Begin

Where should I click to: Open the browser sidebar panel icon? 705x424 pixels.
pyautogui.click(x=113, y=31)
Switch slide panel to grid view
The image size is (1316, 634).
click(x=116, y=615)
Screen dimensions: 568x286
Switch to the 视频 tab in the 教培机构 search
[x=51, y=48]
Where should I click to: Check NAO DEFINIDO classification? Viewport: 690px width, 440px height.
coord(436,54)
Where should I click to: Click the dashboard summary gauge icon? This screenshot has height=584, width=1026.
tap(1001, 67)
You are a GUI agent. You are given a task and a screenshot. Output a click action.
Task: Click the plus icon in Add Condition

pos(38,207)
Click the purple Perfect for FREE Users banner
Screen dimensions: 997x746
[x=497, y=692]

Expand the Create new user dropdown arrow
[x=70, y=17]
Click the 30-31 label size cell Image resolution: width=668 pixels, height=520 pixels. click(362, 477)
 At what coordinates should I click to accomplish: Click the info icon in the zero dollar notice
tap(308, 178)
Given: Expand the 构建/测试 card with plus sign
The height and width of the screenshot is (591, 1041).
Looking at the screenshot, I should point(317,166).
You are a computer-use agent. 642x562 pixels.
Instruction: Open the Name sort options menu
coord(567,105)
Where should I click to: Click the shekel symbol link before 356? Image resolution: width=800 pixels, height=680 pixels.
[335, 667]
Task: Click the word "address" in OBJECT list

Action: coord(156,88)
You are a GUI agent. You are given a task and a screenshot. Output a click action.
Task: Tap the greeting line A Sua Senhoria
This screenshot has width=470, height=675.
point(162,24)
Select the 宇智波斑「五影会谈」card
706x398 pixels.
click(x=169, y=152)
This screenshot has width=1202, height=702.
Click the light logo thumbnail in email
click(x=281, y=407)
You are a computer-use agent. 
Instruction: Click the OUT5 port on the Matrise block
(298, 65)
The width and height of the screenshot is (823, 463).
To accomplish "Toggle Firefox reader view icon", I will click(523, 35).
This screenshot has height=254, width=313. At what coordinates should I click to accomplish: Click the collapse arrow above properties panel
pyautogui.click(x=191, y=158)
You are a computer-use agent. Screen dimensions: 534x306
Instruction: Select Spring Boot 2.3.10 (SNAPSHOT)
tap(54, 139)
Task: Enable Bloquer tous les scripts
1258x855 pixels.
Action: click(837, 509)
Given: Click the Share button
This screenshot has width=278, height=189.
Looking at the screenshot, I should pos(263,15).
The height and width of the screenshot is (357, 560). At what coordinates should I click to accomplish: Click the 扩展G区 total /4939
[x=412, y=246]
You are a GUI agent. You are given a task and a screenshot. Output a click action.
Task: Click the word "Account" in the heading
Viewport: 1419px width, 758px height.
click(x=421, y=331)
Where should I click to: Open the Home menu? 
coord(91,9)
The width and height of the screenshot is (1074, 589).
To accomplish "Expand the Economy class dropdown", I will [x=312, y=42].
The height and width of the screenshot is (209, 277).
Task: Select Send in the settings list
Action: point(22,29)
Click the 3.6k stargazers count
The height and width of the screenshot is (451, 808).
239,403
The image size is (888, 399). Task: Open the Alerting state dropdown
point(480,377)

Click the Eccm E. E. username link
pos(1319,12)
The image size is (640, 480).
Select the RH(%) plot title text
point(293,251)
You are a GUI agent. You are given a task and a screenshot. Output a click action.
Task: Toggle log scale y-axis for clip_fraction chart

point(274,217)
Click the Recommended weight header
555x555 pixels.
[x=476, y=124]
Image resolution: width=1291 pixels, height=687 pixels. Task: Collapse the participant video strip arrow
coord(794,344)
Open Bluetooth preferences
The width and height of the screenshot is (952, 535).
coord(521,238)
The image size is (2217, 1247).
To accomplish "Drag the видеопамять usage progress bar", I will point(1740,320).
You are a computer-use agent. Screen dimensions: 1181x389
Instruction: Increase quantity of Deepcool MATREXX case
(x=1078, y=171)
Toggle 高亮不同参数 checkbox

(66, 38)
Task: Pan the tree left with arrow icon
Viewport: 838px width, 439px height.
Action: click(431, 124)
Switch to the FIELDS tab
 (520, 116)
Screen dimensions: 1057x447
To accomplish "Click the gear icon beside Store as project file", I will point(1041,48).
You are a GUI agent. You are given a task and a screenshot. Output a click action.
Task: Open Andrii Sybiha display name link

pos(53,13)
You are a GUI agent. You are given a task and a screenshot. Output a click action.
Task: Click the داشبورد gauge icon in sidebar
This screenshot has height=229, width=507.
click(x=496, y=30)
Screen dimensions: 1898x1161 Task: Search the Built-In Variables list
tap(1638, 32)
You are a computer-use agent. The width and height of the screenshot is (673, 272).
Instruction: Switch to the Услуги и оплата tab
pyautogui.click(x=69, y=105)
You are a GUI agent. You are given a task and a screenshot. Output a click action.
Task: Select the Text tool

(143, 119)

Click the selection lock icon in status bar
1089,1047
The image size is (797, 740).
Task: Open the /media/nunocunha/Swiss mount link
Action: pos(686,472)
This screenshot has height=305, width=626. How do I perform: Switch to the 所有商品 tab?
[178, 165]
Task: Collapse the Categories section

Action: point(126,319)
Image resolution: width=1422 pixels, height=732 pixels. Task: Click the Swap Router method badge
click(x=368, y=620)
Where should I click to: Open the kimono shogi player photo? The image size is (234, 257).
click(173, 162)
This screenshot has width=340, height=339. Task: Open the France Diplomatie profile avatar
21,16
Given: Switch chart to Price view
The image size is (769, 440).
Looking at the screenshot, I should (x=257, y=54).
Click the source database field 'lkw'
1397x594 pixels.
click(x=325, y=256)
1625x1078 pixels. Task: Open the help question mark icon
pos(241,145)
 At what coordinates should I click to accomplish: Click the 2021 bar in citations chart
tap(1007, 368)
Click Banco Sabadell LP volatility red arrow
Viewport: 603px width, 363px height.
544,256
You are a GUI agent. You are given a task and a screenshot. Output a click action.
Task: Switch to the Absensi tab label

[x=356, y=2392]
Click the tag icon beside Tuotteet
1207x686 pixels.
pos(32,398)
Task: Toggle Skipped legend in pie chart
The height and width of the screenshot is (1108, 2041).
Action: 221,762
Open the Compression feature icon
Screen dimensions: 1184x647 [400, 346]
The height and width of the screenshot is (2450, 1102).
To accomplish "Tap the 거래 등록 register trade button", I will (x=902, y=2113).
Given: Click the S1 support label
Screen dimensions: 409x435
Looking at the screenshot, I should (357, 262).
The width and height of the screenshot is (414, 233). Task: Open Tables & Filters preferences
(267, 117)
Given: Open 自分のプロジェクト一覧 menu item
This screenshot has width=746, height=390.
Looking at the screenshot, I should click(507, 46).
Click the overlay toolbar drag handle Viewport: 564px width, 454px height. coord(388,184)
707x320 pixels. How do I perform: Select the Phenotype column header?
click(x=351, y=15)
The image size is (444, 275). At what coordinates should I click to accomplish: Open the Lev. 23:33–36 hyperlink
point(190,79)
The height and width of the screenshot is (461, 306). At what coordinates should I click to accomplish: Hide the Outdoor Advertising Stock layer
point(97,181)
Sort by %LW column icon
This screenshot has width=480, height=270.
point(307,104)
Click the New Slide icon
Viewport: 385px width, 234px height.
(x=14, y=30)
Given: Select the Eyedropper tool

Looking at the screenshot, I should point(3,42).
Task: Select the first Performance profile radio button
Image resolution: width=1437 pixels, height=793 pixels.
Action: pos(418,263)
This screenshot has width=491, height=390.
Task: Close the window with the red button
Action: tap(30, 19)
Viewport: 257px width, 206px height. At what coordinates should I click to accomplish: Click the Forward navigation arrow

End

• _Problem statement_:
Convert the records from their first line through the line containing "[x=51, y=48]", inclusive, into a Markdown table with the columns Row and Line, omitting any blank lines.

• _Answer for the task_:
| Row | Line |
|---|---|
| 1 | Where should I click to: Open the browser sidebar panel icon? 705x424 pixels. |
| 2 | pyautogui.click(x=113, y=31) |
| 3 | Switch slide panel to grid view |
| 4 | The image size is (1316, 634). |
| 5 | click(x=116, y=615) |
| 6 | Screen dimensions: 568x286 |
| 7 | Switch to the 视频 tab in the 教培机构 search |
| 8 | [x=51, y=48] |